Ether, which runs on a blockchain called Ethereum and is particularly suited for business transactions, has rallied to an all-time high. The currency is different from the more well-known bitcoin.
“Think of bitcoin as digital gold, whereas for Ethereum you can think of it as a public computer that anyone can use to transact online,” says Alex Mirran, who graduated Northeastern in 2018 with a degree in finance and entrepreneurship, and now runs a data management software startup, GalaxyX.
Today, over 50 distinct blockchain systems support more than 7,500 crypto assets that enable all forms of digital records and transactions, including contracts, documents, and securities, according to Coinbase, the trading platform that recently made its Nasdaq stock market debut.
The company was valued at a whopping $86 billion on its first day as a publicly traded company. Professional basketball star Kevin Durant of the Brooklyn Nets and rapper Nas were early investors. “Long crypto forever,” Nas tweeted.
Its shares have since fallen, lopping off billions in value and underscoring the crypto market’s volatility.
“People say whatever the market is willing to pay is the valuation, so right now if it is willing to pay $86 billion then that’s the valuation,” says Sarathy. “Of course, it could be different six months from now.”
If history is any guide, it will. Cryptocurrencies are notoriously volatile, which makes it difficult for most investors to see them as real currencies. “There’s really nothing behind them,” says Jeffery Born, a finance professor at Northeastern. “There’s no there there.”
Born has been teaching about investments since 1999, when tech companies were going public at a rapid rate and saw massive valuations despite a lack of tangible assets. Their stock prices eventually crashed back down to earth, a scenario Born predicts for the crypto market.
“Ultimately I was proven right then and I fear that I will be proven right again,” he says, comparing the excitement to the Dutch tulip craze of the 17th century, one of the most famous market bubbles and crashes of all time.

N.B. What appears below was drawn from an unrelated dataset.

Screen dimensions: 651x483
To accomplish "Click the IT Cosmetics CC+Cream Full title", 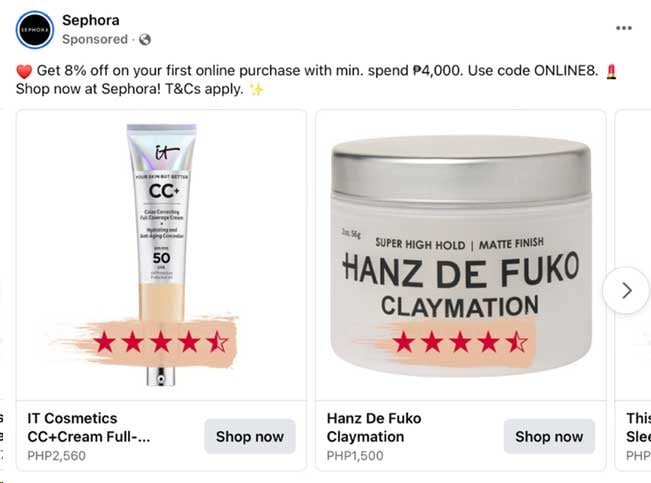I will [x=90, y=427].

That doesn’t mean the e-coins lack perceived value to investors, counters Sarathy. “They’re hoping to replace money,” he says. “If people agree that something can be exchanged for value among a certain group, it becomes money.”
But the main reason that people have it is as an investment, and most of the limited supply (a maximum of 21 million bitcoins can be created) is held in the hands of a few, he says.
And, Sarathy points out, money is traditionally used to exchange goods for cash. “If I go to buy a cup of coffee, I could theoretically use bitcoin if the grocery store had an app, but very few mainstream commerce companies accept bitcoin as a means of payment,” he says.
But that’s changing. Major payment apps such as Square and Paypal enable even smaller merchants to accept bitcoin, and their large volume allows them to hedge against volatility for their clients, Sarathy adds.
Tesla, the electric car maker, is one that does take bitcoin. “For now, you can use Bitcoin to buy Tesla products in the continental U.S. We plan to expand into more markets in the future,” the company says on its website.
But Northeastern’s Born thinks the company quickly converts the e-currency for actual cash. “I would be stunned to know that Tesla keeps bitcoins more than a day,” he says.
Digital coins make for compelling business stories on TV, the professor points out, but in reality, investors are shelling out actual legal tender in exchange for no promises, Born says. “They don’t guarantee anything, they don’t guarantee it will ever be used in anything, and they don’t guarantee it will ever have any future value.”